• Stored items:
◆ ◆ ◆ ◆
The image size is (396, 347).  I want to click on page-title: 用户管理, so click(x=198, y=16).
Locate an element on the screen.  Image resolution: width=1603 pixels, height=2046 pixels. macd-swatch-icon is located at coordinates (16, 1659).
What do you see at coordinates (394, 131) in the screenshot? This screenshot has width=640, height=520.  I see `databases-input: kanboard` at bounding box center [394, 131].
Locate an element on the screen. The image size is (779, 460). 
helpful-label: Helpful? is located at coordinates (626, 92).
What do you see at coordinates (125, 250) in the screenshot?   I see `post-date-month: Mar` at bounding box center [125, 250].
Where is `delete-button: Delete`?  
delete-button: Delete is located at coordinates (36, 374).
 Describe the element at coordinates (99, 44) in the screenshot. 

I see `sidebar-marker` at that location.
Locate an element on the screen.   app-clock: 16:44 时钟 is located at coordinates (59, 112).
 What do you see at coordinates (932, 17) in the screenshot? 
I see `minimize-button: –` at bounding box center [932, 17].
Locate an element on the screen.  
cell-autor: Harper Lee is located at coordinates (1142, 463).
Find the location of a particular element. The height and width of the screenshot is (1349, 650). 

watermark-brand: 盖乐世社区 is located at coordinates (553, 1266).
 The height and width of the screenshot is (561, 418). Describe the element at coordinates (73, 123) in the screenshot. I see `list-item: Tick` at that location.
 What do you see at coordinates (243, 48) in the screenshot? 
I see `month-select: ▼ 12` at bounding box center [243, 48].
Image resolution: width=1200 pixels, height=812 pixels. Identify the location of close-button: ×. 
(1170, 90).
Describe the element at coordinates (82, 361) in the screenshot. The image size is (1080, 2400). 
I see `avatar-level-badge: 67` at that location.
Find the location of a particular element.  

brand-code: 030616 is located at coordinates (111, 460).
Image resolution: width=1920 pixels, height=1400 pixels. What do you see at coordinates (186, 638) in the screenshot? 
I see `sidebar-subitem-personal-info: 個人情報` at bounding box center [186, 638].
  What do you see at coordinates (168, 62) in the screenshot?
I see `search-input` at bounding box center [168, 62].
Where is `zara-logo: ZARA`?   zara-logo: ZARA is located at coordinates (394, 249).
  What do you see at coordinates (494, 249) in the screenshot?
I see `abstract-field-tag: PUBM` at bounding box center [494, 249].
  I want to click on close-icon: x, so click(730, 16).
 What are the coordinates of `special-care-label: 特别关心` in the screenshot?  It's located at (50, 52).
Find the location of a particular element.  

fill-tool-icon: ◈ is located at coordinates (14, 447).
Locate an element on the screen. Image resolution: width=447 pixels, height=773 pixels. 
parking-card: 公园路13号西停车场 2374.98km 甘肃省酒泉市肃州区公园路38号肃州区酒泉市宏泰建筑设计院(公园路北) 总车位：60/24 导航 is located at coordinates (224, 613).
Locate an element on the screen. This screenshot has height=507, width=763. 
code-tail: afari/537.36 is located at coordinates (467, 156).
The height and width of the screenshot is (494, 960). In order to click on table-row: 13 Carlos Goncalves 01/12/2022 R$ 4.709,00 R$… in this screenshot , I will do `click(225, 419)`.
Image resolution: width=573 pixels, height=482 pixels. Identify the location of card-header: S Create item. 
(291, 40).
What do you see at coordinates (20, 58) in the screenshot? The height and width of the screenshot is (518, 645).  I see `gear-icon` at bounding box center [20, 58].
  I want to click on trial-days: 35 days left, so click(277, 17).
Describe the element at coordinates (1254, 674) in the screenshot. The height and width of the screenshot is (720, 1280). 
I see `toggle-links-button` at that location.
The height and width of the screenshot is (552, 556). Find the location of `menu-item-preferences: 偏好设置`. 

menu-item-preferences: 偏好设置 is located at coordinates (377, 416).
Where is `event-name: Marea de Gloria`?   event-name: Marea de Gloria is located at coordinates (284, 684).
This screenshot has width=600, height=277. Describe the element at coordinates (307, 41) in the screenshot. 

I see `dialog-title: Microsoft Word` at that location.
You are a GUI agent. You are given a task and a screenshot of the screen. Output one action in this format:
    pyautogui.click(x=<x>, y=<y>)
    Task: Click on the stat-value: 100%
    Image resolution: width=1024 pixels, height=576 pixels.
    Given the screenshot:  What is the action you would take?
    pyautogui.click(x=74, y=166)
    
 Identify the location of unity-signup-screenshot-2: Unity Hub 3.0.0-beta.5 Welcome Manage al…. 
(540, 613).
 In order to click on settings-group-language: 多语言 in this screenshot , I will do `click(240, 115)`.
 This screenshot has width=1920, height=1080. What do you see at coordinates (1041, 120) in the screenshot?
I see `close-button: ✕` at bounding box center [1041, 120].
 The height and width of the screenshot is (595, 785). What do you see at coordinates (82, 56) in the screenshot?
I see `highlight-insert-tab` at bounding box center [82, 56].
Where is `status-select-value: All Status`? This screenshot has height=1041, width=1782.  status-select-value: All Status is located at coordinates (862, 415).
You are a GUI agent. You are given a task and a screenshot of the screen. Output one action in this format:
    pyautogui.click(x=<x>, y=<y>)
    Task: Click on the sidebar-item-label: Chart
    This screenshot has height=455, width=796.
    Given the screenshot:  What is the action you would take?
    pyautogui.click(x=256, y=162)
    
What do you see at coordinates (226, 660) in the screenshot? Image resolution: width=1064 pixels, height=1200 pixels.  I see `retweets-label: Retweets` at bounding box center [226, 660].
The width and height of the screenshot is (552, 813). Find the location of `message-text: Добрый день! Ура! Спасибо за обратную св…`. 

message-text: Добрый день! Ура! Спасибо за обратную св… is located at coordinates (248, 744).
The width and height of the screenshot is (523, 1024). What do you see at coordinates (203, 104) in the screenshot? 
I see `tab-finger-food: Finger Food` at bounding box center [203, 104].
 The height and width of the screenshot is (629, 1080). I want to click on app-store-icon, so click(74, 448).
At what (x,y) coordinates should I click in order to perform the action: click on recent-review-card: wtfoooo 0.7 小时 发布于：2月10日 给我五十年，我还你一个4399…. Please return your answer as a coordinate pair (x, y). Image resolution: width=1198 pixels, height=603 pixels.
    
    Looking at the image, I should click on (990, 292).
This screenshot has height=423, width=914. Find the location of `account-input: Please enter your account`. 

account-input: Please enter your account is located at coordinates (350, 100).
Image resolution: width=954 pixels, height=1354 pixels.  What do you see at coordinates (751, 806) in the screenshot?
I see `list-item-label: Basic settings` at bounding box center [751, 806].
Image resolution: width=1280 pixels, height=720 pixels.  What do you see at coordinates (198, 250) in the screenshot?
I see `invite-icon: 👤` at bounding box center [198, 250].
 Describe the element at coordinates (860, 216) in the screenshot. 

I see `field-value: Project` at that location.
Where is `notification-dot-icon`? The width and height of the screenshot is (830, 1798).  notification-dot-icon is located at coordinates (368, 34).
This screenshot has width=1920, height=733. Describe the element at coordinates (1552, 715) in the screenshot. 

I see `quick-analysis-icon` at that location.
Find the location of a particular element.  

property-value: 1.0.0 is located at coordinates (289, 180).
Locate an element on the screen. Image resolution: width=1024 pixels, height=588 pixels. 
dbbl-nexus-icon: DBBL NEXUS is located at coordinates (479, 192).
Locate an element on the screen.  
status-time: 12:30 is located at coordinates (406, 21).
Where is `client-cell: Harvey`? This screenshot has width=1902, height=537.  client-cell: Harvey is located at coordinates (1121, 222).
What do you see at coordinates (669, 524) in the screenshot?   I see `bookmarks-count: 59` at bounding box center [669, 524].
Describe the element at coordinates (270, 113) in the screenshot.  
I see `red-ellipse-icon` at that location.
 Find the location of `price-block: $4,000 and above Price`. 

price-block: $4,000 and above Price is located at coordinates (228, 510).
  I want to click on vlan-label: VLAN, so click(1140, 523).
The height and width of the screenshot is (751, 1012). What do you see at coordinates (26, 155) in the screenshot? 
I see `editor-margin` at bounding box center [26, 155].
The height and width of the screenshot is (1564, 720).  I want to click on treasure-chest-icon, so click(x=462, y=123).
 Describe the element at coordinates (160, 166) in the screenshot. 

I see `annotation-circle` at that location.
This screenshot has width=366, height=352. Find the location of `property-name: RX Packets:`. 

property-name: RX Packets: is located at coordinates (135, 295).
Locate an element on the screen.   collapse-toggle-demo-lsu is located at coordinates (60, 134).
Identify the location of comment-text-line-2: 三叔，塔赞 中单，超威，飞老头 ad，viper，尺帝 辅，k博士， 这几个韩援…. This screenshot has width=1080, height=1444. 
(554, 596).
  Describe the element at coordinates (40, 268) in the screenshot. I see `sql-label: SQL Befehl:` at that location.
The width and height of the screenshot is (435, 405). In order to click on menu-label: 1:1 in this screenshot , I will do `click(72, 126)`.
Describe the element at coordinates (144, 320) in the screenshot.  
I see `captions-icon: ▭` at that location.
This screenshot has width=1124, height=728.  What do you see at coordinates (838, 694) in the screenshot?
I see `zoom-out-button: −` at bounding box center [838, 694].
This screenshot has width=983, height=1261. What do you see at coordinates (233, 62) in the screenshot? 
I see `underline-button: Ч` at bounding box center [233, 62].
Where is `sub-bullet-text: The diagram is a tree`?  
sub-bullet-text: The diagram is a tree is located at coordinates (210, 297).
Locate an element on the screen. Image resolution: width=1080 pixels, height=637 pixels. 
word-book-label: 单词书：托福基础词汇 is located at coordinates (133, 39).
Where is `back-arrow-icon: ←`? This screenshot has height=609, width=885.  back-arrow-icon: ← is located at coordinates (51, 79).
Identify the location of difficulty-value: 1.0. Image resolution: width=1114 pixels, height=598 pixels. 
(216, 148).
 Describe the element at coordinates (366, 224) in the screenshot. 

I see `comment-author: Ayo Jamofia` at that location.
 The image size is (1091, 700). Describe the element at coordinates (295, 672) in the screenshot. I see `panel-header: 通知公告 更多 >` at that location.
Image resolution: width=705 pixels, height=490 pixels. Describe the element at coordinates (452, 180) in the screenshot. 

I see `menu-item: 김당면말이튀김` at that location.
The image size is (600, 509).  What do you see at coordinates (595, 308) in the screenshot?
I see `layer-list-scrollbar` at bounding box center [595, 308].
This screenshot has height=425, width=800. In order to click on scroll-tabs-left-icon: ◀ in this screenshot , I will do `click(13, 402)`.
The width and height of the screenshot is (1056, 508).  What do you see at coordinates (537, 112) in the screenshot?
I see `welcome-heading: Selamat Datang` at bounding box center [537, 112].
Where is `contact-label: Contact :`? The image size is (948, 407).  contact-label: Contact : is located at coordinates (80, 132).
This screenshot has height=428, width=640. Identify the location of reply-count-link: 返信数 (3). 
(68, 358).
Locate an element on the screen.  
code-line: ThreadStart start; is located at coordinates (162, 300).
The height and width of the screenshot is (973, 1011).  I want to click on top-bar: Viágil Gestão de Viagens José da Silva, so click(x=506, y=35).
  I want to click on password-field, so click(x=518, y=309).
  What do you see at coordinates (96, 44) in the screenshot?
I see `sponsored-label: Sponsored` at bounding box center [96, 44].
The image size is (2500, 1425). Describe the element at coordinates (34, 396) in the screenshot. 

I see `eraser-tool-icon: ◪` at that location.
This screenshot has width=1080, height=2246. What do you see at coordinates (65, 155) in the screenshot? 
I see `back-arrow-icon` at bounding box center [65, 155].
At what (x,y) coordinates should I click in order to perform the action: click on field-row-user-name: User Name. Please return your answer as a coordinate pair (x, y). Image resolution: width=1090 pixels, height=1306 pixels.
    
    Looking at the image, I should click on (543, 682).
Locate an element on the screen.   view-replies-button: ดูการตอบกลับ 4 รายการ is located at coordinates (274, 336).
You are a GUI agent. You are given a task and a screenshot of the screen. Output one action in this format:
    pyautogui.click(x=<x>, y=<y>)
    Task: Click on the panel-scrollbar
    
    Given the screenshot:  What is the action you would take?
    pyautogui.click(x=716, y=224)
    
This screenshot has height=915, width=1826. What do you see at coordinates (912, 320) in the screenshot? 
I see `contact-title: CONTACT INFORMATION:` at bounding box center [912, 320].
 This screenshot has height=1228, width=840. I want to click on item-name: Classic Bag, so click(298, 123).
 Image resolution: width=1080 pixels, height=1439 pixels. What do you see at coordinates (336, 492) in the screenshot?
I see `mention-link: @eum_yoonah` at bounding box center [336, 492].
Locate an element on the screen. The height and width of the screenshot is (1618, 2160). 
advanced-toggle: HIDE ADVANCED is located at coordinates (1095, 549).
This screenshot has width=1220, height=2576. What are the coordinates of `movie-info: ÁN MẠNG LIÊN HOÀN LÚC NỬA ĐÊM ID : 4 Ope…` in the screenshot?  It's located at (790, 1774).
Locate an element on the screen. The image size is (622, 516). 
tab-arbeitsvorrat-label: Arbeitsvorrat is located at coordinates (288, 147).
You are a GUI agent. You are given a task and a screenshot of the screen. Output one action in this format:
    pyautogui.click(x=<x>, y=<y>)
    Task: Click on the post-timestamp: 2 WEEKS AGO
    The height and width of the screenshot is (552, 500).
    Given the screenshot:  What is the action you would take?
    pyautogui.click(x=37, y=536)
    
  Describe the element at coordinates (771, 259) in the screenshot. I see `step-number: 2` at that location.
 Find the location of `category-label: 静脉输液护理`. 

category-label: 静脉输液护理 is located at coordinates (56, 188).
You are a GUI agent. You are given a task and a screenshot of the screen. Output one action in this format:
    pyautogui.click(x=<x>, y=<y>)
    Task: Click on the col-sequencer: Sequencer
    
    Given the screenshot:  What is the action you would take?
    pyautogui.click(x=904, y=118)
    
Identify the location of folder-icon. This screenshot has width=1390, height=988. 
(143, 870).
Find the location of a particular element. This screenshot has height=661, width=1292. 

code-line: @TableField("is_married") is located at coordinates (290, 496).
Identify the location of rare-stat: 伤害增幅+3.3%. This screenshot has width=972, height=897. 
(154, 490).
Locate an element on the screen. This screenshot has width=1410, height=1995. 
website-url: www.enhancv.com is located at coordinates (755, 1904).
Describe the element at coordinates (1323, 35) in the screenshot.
◆ ◆ ◆ ◆
Output the items starting at the line containing "Describe the element at coordinates (860, 216)" and ending at the line containing "What do you see at coordinates (669, 524)", copying them exactly.

 Describe the element at coordinates (860, 216) in the screenshot. 

I see `field-value: Project` at that location.
Where is `notification-dot-icon`? The width and height of the screenshot is (830, 1798).  notification-dot-icon is located at coordinates (368, 34).
This screenshot has width=1920, height=733. Describe the element at coordinates (1552, 715) in the screenshot. 

I see `quick-analysis-icon` at that location.
Find the location of a particular element.  

property-value: 1.0.0 is located at coordinates (289, 180).
Locate an element on the screen. Image resolution: width=1024 pixels, height=588 pixels. 
dbbl-nexus-icon: DBBL NEXUS is located at coordinates (479, 192).
Locate an element on the screen.  
status-time: 12:30 is located at coordinates (406, 21).
Where is `client-cell: Harvey`? This screenshot has width=1902, height=537.  client-cell: Harvey is located at coordinates (1121, 222).
What do you see at coordinates (669, 524) in the screenshot?   I see `bookmarks-count: 59` at bounding box center [669, 524].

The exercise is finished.